[Zope-dev] SearchIndex Splitter lowercase indexes?
E. Seifert
e.seifert@gmx.net
Fri, 25 May 2001 09:17:28 +0200
Hi Michel,
Michel Pelletier wrote:
>The splitter should really be a modular component. That's what
>vocabularies were origninally for, to store language specific artifacts
>like word lists and splitters. For example, stripping the "ing" suffix
>obviously only makes sense in English. so if you want to change this
>behavior, make your own vocabulary with its own custom splitter.
>
>This is because each language has very different splitting requirements,
>and even different meanings of the word "word". Imagine, for example,
>splitting Japanese or one of the Chinese languages (based textualy on
>Kanji).
Just imagine German! There are composite words without spaces or other
non-aphanumeric characters between them.
>Identifying words in Kanji is a very hard problem. In romance langauge,
>it's easy, words are seperated by spaces, but in Kanji words are
>diferentiated by the context of the surrounding characters, there are no
>"spaces". Splitting Kanji text requres a pre-existing dictionary and some
>interesting heuristic matching algorithms. And that's only half of
>Japanese itself, really, since there are two other alphabets (hiragana and
>katagana) that *are* character-phonetic like romance langauges, and all
>three alphabets are commonly mixed together in the same sentence! Chinese
>language may also have these phonetic alphabets.

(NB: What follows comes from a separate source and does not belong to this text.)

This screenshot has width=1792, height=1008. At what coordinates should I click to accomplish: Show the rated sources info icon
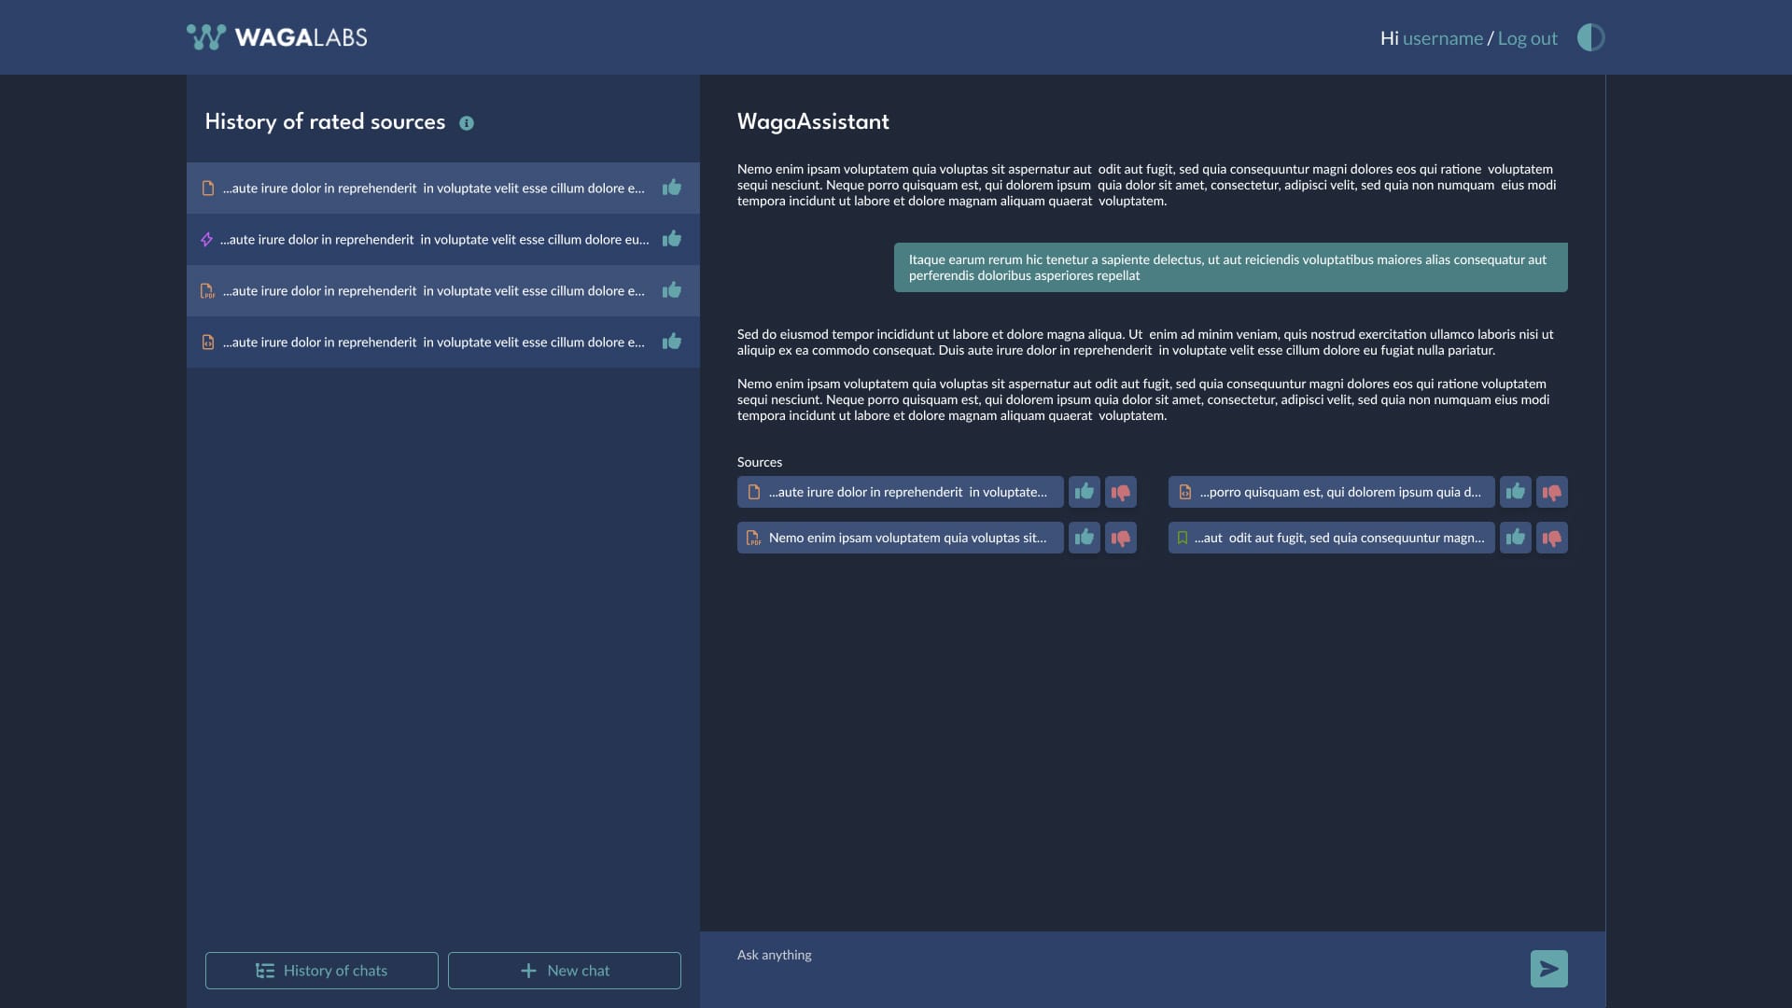tap(467, 123)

The same applies for German: You'd need a huge dictionary with word stems,
exceptions, and stop words.
Stems of many words change in different cases, too.
>In other words, it's not an easy problem! There is going to be an
>unimaginable culture clash when asian and other non-romance languages
>catch up to the volume of romance language content on the web.
Well, English or German in fact aren't romance languages, they're germanic
:-)
Eric